I then saw the game itself at The Compleat Strategist in Boston, MA and again no one was claiming it belonged to the OTU.
In both the handouts, ads, and physical copies I saw, the description of the game was simply too different and the game's links to the Twilight:2000 setting and mechanics were explicit for anyone to presume the game had any link to the OTU.
If a distributor solicited it as an "OTU pre-ISW/pre-Vilani-Contact" than that was the distributor's problem. GDW never meant it be an "OTU pre-ISW/pre-Vilani-Contact" game and even changed the game's poorly chosen original name to prevent any further confusion.
Leaving the confusion of the 1986 release period aside, I simply cannot believe that 26 years later, with the internet available, and with a 2300AD forum present on this very site, someone would still think Traveller:2300, stutterwarp, the Kafers, the Pentapods, and all the rest are somehow part of the OTU
(1) You grossly overestimate the intelligence of the average person, as well as the ability of same to notice details.
(2)There is little indication in the period 86-88 period that it wasn't part of the OTU (until after release) and plenty of indication (in the explanation of the name change) that the confusion about that was rampant in the 1986-1988 period.

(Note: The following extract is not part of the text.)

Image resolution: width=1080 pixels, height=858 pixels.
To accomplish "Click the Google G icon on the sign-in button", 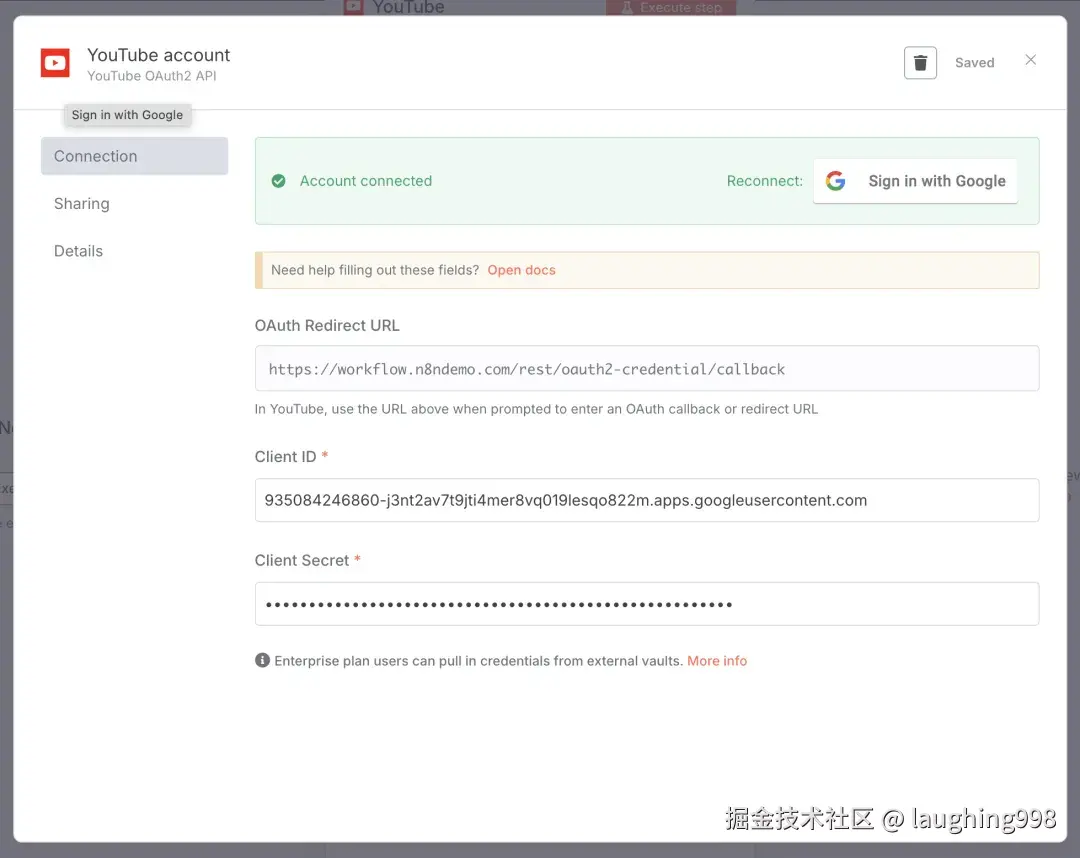I will click(x=836, y=181).
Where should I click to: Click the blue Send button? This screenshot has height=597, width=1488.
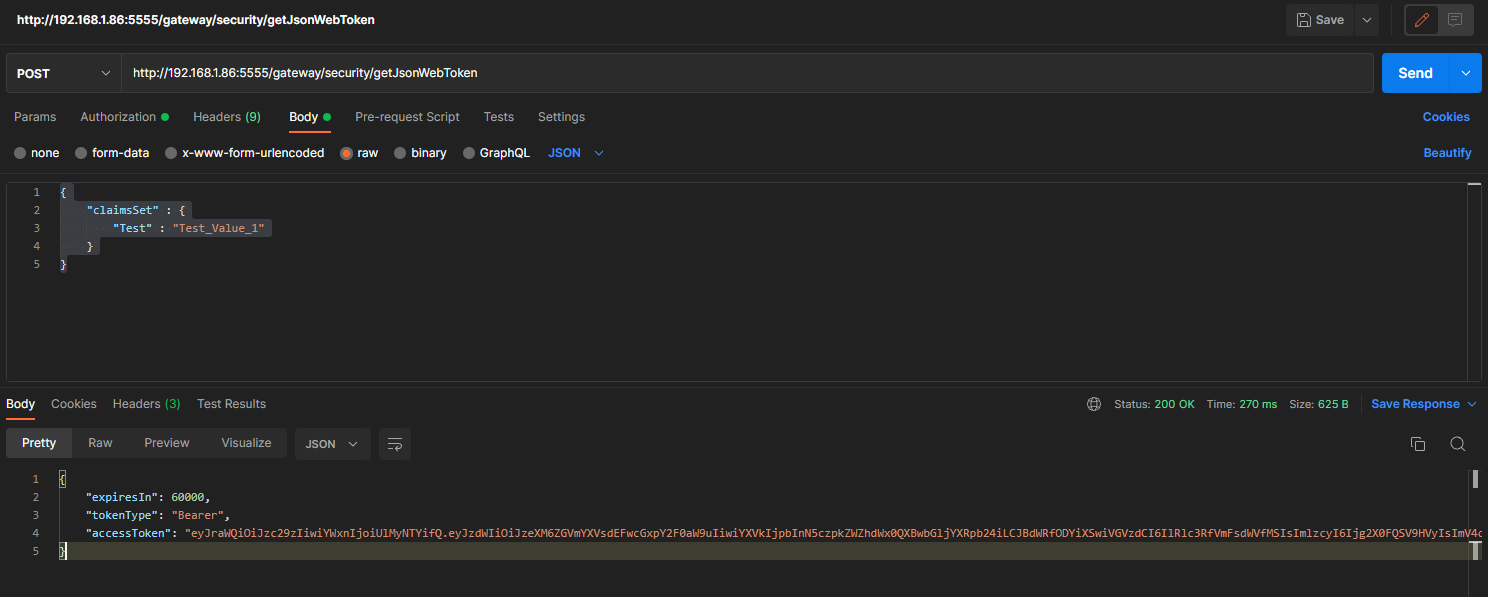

(3) only one other game line prior had a different official setting between editions, and in that case (D&D), the official line had two already (Greyhawk and Forgotten Realms) before the Known World (aka Mystara) setting was added.
(3a) Traveller 2300 looked like an edition change, not a new game entirely. Even after reading it, back in 1986, nothing lept out and said "This ain't the OTU"... (And in reskimming it today, it STILL doesn't say "This ain't the OTU."

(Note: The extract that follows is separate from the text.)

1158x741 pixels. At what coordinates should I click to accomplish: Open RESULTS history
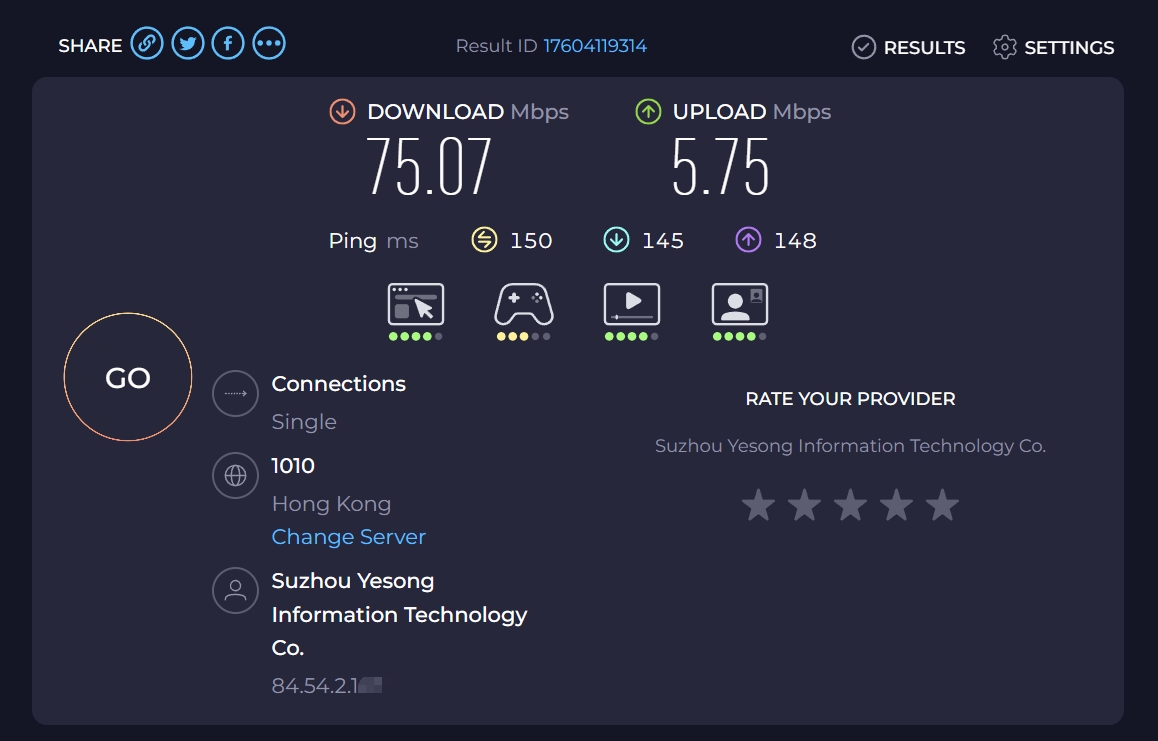click(908, 47)
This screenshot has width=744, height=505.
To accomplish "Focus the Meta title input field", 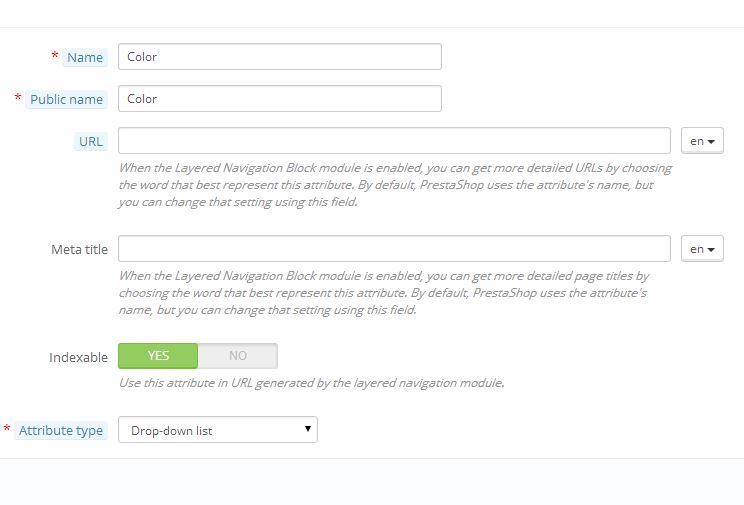I will pos(394,249).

(3b) nothing really said "This is the future of the T2K setting," either, in that early period... T2300 didn't even use the term "Twilight War"... the history in T2300 doesn't match that of T2K1E. (I reskimmed it. It has a paragraph on the end of WWIII in the history chapter, and a few scattered paragraphs in the nations chapters.)
The Name change was essential to creating its own identity... but 2 years after release was too late.

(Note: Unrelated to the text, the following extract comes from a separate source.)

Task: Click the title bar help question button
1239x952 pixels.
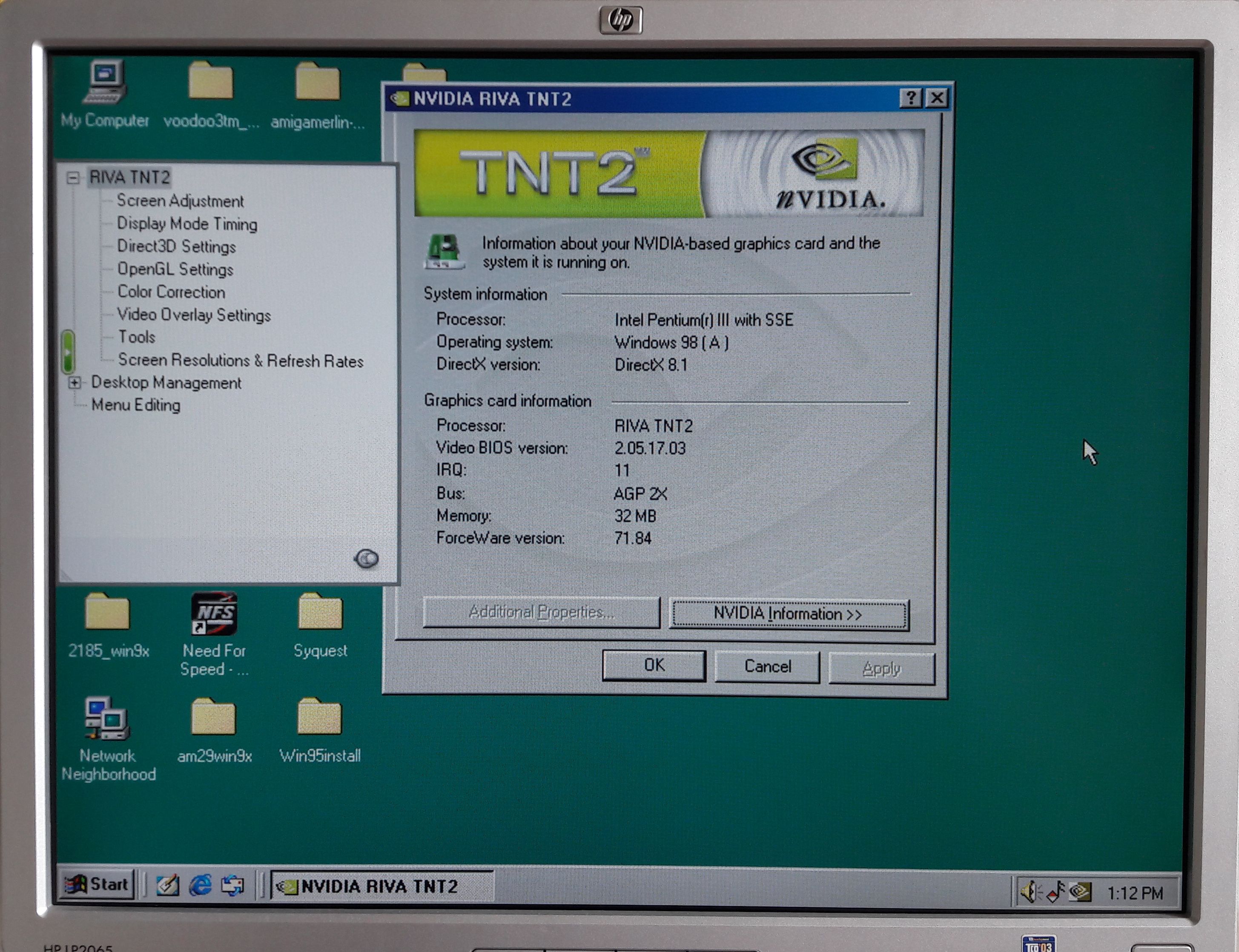Action: tap(910, 99)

It didn't help that the two commercial 'zines covering 2300 game also covered CT and MT... Challenge and Traveller's Digest.
You find that most of the names of the authors for 2300AD are noted for Traveller, as well. And not just the design team. Rob Dean, Andy Slack, and several others were prolific for both Traveller and 2300.
The confusion lasted through the early 90's for many - the damage was done by the 1st edition title, and the association in Challenge and TD.
And now, with the 2300 setting port to MGT, that confusion is now enhanced again by both the name "Traveller: 2300AD" and the shared mechanics, as well as requiring the use of the Traveller core rules. Expect more people to confound the two, and many will use it in hybrid, even as it is explicitly an alternate setting. (In exactly the same way that many people indiscriminately used Greyhawk, FR, and Mystara bits in games set in the other two settings.)
(Aramis then proceeds to point in Cryton's direction with a nudge to Whipsnade. "As I said, some will combine them.")
In any case, the answer to HRLMT's question is "Officially, they never existed in the OTU, because 2300 was a separate TU."
But don't presume that people won't leap to the wrong conclusion,
especially since the new "2300" is actually a Traveller milieux book for MGT, not T:2300 3rd Ed.